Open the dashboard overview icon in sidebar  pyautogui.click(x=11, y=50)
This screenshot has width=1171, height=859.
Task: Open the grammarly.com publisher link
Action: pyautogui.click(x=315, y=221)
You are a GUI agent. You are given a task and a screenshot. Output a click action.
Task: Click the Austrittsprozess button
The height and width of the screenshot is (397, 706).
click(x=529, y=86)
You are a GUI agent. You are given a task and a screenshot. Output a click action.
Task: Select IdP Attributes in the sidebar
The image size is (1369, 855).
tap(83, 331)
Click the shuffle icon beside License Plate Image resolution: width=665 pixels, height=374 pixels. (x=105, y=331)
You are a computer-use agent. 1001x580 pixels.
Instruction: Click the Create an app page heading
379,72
---
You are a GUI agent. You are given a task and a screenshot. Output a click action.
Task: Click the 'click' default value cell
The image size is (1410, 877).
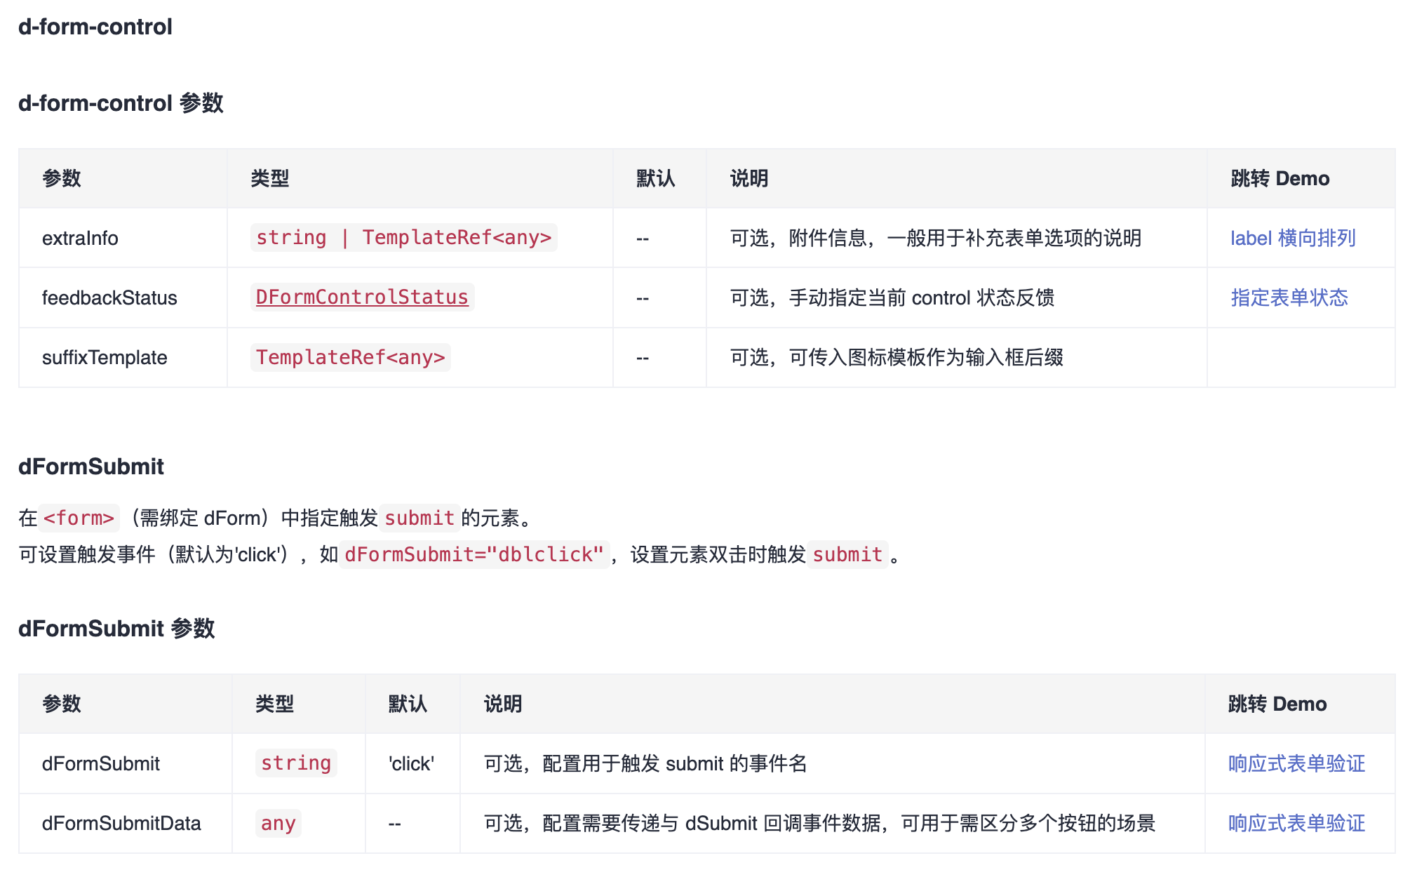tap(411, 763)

### EXERCISE AIM
Only lines containing the string "pixels" are needed. Pull each of them out of the records above.

### SOLUTION FOR THIS EXERCISE
Click the shuffle icon beside License Plate Image resolution: width=665 pixels, height=374 pixels. (x=105, y=331)
You are a computer-use agent. 1001x580 pixels.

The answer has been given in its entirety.